The GCIDE markup provides two ways for representing such characters: using
special "escape sequences" and using special markup entities. Historically,
"escape sequences" were used to indicate the character's ordinal position in
a special font, prepared by MICRA, Inc. to represent it on screen. Although
nowadays this method is obsolete, the dictionary corpus still uses these
sequences. This file describes their mapping to Unicode characters.
An escape sequence has the form \'xx, where "x" represent lowercase
hexadecimal digits. For example, \'94 stands for "o" with diaeresis. There
are only 256 such sequences.
Special markup entities are able to represent a wider range of characters.
A markup entity is similar to SGML one, but has a different format. The
traditional &xx; format was judged inconvenient because the ampersand is
used frequently in the corpus. Instead, GCIDE entities have the format
<WORD/, where "<" and "/" represent the beginning and end of the entity and
WORD represents the character itself. Valid WORDs are in some cases
abbreviations (for compactness) of the ISO 8879 recommended symbols.
Characters representable by escape sequences can also be represented by
entities, but the reverse is not true, due to a limited range of the former.

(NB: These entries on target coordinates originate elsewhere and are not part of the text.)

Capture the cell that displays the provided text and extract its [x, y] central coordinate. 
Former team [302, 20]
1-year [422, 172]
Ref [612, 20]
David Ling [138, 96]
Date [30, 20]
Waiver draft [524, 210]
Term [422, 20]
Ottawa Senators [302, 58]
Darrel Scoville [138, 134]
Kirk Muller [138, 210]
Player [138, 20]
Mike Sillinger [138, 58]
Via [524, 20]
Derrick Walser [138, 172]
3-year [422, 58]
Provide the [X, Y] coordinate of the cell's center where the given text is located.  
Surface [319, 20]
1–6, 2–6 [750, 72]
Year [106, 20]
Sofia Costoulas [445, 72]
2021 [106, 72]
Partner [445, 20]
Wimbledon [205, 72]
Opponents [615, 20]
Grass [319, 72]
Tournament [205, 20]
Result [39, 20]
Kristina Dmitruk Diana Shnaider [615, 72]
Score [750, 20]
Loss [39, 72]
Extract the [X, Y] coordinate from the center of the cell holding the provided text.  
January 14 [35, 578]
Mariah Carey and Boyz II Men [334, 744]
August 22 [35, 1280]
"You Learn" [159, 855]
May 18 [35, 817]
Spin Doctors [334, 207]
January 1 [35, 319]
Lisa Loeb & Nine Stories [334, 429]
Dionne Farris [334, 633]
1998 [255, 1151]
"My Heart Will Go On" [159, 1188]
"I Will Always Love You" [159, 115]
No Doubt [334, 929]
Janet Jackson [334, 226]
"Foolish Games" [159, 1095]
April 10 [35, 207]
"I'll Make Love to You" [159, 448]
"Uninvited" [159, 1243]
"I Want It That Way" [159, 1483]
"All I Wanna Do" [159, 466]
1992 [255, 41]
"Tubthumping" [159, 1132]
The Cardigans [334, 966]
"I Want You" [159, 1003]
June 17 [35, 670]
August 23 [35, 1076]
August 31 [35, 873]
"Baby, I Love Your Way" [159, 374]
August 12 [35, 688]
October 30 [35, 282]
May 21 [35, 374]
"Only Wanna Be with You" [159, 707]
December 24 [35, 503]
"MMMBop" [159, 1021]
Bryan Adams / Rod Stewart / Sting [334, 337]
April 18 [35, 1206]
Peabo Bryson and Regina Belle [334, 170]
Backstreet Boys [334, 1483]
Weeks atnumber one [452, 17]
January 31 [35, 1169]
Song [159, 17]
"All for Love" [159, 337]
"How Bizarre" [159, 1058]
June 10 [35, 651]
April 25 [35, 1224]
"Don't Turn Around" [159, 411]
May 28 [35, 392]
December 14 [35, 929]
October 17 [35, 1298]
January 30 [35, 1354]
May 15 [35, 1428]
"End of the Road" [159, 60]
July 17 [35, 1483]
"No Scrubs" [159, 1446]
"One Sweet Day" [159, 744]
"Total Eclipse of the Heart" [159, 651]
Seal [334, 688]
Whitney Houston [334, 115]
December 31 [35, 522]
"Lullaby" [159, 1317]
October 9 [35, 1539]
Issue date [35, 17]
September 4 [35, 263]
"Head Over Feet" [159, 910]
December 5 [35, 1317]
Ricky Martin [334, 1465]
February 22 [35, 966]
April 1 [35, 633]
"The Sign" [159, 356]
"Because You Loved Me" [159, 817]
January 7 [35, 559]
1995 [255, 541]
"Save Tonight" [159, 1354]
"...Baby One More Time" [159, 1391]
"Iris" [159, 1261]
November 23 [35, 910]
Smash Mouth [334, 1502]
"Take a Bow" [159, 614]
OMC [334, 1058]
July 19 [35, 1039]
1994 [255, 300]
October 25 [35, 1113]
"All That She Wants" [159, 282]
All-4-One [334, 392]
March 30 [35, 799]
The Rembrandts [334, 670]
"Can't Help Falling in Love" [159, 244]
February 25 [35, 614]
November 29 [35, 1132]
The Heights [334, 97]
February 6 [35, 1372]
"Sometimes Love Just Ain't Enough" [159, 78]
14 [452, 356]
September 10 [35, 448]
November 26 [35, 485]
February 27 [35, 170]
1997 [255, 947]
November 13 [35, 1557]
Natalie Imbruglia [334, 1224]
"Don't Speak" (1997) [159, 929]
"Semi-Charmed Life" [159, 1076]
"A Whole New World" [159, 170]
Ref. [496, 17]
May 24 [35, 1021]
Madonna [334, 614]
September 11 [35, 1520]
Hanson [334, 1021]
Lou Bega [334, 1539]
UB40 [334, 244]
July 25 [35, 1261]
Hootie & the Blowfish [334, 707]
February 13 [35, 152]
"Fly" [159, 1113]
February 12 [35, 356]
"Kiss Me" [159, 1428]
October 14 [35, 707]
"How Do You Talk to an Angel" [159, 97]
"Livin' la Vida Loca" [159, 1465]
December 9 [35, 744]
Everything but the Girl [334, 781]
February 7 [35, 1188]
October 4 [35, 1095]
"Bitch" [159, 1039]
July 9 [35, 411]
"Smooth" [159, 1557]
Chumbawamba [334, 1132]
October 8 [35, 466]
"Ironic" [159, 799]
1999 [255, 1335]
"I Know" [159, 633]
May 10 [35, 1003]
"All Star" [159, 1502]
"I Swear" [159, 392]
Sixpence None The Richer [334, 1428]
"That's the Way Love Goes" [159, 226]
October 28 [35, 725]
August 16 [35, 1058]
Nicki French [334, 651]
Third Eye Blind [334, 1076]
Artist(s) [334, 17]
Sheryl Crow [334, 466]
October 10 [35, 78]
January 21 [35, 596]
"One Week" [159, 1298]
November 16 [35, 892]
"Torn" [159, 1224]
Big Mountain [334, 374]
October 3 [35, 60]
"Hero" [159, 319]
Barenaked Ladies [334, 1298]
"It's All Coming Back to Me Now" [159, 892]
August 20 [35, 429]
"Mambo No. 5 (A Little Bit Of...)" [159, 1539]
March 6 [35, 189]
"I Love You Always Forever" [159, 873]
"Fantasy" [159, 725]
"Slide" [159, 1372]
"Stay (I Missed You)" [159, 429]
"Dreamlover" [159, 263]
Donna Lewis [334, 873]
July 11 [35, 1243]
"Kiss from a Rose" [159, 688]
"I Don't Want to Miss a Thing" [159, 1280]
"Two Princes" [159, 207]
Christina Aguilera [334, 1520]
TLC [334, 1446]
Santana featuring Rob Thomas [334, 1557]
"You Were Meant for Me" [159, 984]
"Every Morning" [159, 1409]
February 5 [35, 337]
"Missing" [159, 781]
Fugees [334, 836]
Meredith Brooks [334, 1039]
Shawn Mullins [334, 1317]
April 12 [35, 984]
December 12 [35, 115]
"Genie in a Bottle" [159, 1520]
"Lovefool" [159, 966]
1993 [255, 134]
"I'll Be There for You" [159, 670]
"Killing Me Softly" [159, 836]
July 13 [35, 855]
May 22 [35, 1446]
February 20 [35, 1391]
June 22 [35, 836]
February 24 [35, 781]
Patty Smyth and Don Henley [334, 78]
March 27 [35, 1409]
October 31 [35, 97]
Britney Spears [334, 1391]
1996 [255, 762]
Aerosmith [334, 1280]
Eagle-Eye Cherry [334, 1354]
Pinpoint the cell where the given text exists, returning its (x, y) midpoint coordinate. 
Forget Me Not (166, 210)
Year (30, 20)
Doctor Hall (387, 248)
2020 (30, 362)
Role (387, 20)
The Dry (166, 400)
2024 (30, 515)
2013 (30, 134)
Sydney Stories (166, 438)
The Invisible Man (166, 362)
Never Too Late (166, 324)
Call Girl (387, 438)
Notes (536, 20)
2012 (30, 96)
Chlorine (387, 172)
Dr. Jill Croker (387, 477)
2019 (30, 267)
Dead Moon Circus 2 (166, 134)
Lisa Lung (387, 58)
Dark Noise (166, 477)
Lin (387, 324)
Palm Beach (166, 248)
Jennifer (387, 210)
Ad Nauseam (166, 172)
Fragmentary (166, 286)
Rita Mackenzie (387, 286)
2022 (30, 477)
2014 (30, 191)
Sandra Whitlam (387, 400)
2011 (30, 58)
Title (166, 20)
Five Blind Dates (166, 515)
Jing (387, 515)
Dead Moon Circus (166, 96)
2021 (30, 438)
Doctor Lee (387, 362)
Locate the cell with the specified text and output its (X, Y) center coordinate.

The Greek words appearing in the etymologies, when they are included, are
typed in a roman-letter transcription, which is described below in chapter
"Greek transliteration".
* Unrecognized characters
Wherever the typists did not know the character to use, they usually
inserted a reverse-video question mark (decimal 176). This appears in
full-ASCII versions as <?/. This mark was used both for characters in
non-ASCII fonts, and for unreadable characters (i.e., characters smeared in
the original or distorted in the copies available to the typists. The type
in the original was in many places smeared and illegible at the left and
right page margins; occasionally, small parts of words were blotted out by
plain white space).
* Italics
In most places, italic font is represented by the tags <it>...</it>
surrounding the italic text, or by some other tag which also implies italic
font. In the pronunciations, however, where italicized vowels are used
among non-italic and other special characters to indicate pronunciation, the
special codes <ait/, <eit/, <iit/, <oit/, <uit/, are also used to indicate
the italicized vowel.
* Diacritics
Vowels with a circle above (as in Swedish) are coded <xring/ (x with a ring,
or "degrees" mark over it); vowels with tilde over them are represented by
<xtil/, where "x" is the vowel, as in <etil/ (<atil/ also has code 238);
letters with a dot above are represented by <xdot/ -- letter with a dot
below are represented by <xsdot/ ("subdot"); vowels with the semi-long mark
(a macron with a short perpendicular vertical stroke attached above) are
represented by <xsl/; the circumflex vowels have codes on this list, but may
also be represented as <xcir/; vowels with macrons above are <xmac/
(including <oomac/, the "oo" with an unbroken macron above the two letters,
<aemac/ = the ligature ae with a macron [also 214 = \'d6], and <oemac/ the
ligature oe with a macron [also 215 = \'d7]); vowels with umlauts or a
crescent (breve) above have codes in this list, but may also be represented
by <xum/ and <xcr/ respectively. There is an occasional hacek or caron mark
(an inverted circumflex) in the original; such letters are coded <xcar/.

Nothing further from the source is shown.